# What the task requires:
Copy all of the rows below again, changing "dropdown menu" to "drop-down list" and leaving everything else as it is. Leave the pictures out.

──────────────────────────────

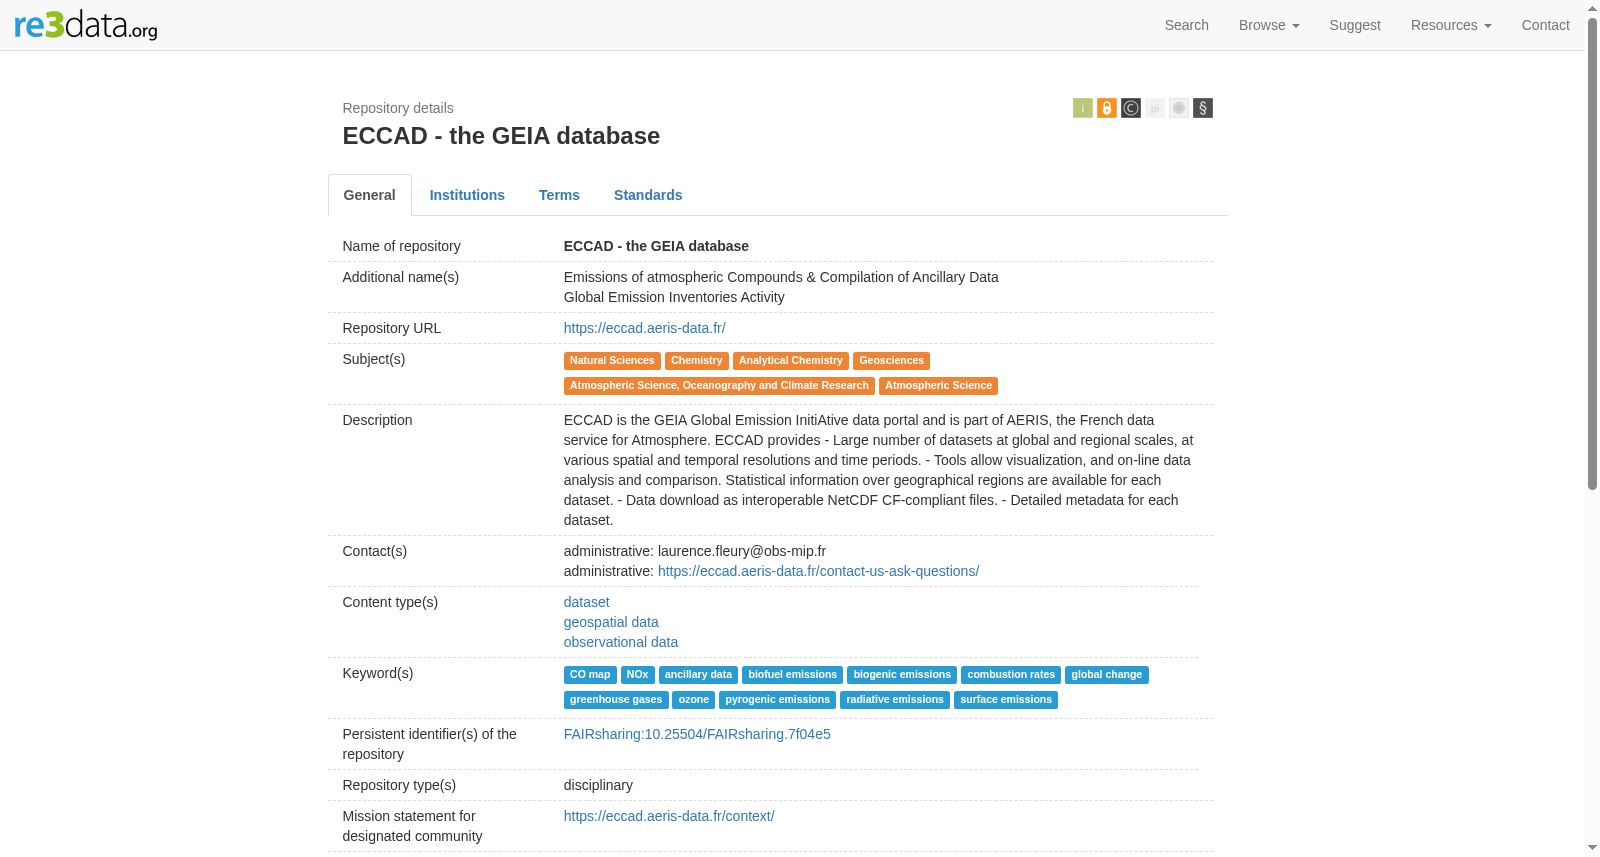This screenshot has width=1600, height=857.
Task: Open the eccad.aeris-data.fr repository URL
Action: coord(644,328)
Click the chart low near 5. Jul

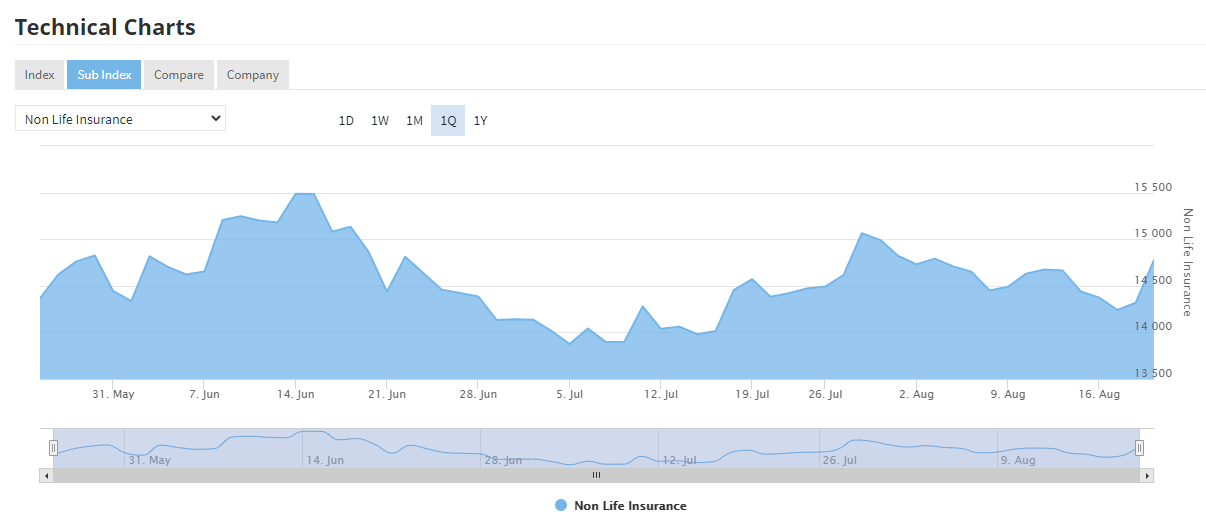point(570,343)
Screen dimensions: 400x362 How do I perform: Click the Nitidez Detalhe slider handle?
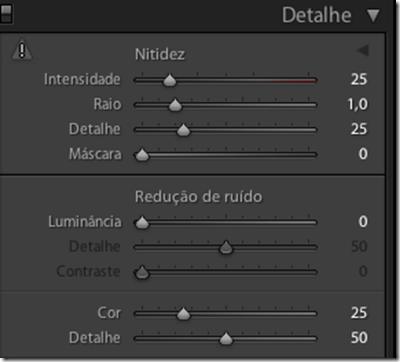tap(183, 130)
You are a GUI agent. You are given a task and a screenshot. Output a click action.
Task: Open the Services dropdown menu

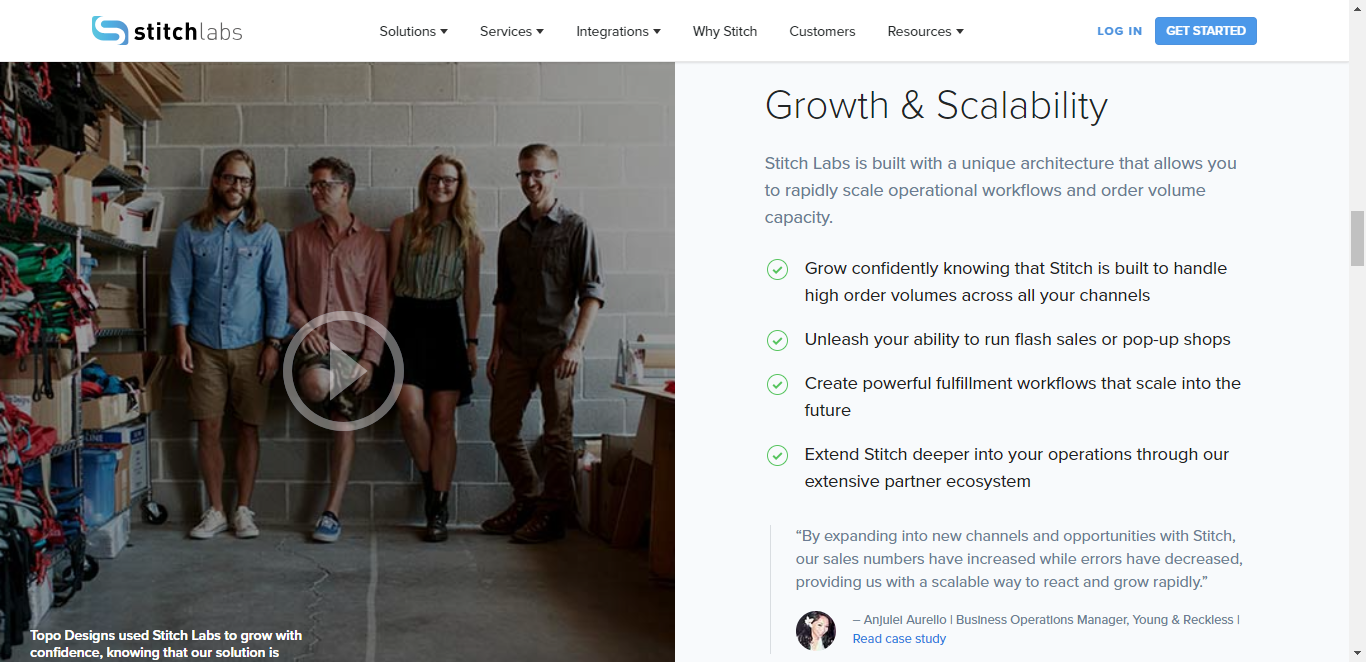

──────────────────────────────

# Reply:
This screenshot has width=1600, height=857.
Task: Open the eccad.aeris-data.fr repository URL
Action: coord(644,328)
Click the chart low near 5. Jul

point(570,343)
Screen dimensions: 400x362 How do I perform: Click the Nitidez Detalhe slider handle?
tap(183, 130)
You are a GUI agent. You are given a task and a screenshot. Output a click action.
Task: Open the Services drop-down list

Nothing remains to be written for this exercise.